Steven Majewski sdm7g at virginia.edu
Tue Feb 18 15:59:51 EST 2014


On Feb 18, 2014, at 2:40 PM, Noah Huffman <noah.huffman at duke.edu> wrote:

> Hello,
>  
> As others have mentioned, some of the EAD import error log messages are rather cryptic.  Could anyone help decipher the two messages below?  After running a few test imports, I’m getting the first “wrong number of arguments” error quite a bit on schema valid EAD files.
>  
> Error: wrong number of arguments (6 for 4)
>  
> Error: Unexpected Object Type in Queue: Expected archival_object got file_version
> 
>  
> Also, is there any method for batch importing EAD that will allow the entire batch to process even if one particular file fails?
>  
> Thanks,
> -Noah


Here’s what we’re hacked together: 

[1] created a top-level   env.sh  file with PATH settings and env variables cribbed from scripts/jirb:

# cd to archivespace top-level directory and source this file

export BUNDLE_GEMFILE="$PWD/backend/Gemfile"
JAVA_OPTS="$JAVA_OPTS -Daspace.config.search_user_secret=devserver -Daspace.config.public_user_secret=devserver -Daspace.config.staff_user_secret=devserver"
export JAVA_OPTS
export RUBYLIB=$PWD/common/
PATH=$PWD/build/gems/bin:$PATH:$PWD/scripts:$PWD/backend/scripts



[2] created a Ruby script in backend/scripts/ead_parse.rb
( figured out the gist of this from looking at spec test: backend/spec/lib_ead_converter_spec.rb  )

#!/usr/bin/env jruby
#
# script attempts to parse files with EADConverter
#
# You need to source env.sh to get settings for 
# JAVA_OPTS, RUBYLIB, etc. before running the script. 
#

require_relative '../spec/spec_helper'
require_relative '../app/converters/ead_converter'


ARGV.each do |eadxml|
	begin
		converter = EADConverter.new( eadxml )
		converter.run
		puts eadxml + " : ok."
		# if parse is successful, then write out json for later import
		outname = eadxml.slice(0..eadxml.rindex('.')) + 'json' 
		out = File::open( outname, 'w' )
		puts "writing json to: " + outname
		out.write(IO.read(converter.get_output_path))
		out.close
	rescue Exception => e
		puts eadxml + " : failed: " + e.message
		$stderr.puts e.backtrace
	end
end


There will be a lot of stack traces on stderr, but stdout will just be a listing of success and failures along with the JSON output filenames. 

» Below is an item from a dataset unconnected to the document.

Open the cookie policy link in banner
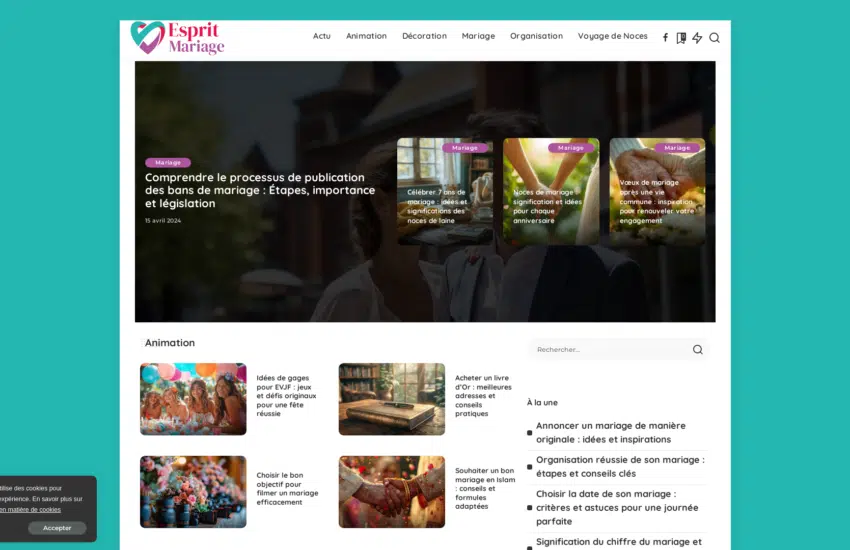The image size is (850, 550). pyautogui.click(x=30, y=509)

Running that script on a directory full of EAD xml files will leave behind .json files for the ones that successfully parse.

You can then import the json files with something like ( where $N = repository number ) : 

for JSON in *.json
> do
> curl_as_osx admin admin -d @$JSON http://localhost:8089/repositories/$N/batch_imports 
> done


An advantage of the separate parse & import is that you can do all of the parsing on your development laptop, 
but post to another server’s backend port.